There were 821 releases, 417 of them Japanese. It's the first time in 33 years that more than 400 Japanese films bowed in a year.
The highest-grossing pic, at $91 million, was "Harry Potter and the Goblet of Fire," released in Japan in November 2005. The highest-earning pic released in 2006 -- and the only one to pass the significant ¥10 billion ($82 million) mark -- was "Pirates of the Caribbean: Dead Man's Chest," which finished with $82.8 million.
Rounding out the foreign top five were "The Da Vinci Code" ($74.7 million), "The Chronicles of Narnia: The Lion, the Witch and the Wardrobe" ($56.7 million) and "Mission: Impossible III" ($42.6 million).
Top domestic grosser was Studio Ghibli toon "Tales From Earthsea," with $63.2 million, followed by "Umizaru 2: Test of Trust" ($56.7 million), "Suite Dreams" ($50.2 million), "The Sinking of Japan" ($44.1 million) and "Death Note: The Last Name" ($43 million). All of the top 10 Japanese pics were produced by TV networks, and many of their helmers were TV drama vets.
Six Japanese pics, including WWII pic "Yamato" ($42 million), passed the ¥5 billion ($41.3) threshold, while 28 finished with ¥1 billion ($8.3 million) or more.
Of the resurgence of the Japanese biz, Eiren chairman Isao Matsuoka said Tuesday, "Movies used to be a byword for a sunset industry and no one would put money into them. Now they are Japan's more important content."

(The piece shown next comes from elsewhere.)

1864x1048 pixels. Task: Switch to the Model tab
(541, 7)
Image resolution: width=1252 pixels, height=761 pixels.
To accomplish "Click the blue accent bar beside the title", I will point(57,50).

Only 22 foreign films took more than $8.3 million vs. 36 in 2005.
Among pics that did not live up to pre-release hype were "King Kong" ($19.4 million) and "Memoirs of a Geisha" ($12.8 million). Overachievers included "Mr. & Mrs. Smith," which finished sixth among foreign pics with $38.4 million in a market not often friendly to Hollywood comedies, and "Flight Plan," which took seventh with $25.7 million, or nearly one-third its U.S. B.O.
The number of screens grew from 2,926 to 3,062 in 2006 -- the first time since 1971 that number passed 3,000. Videostore sales declined 7.7% to $3.6 billion, while the number of rentals edged up 0.7% to 798 million. Sales shrunk 8.6% to $2.2 billion.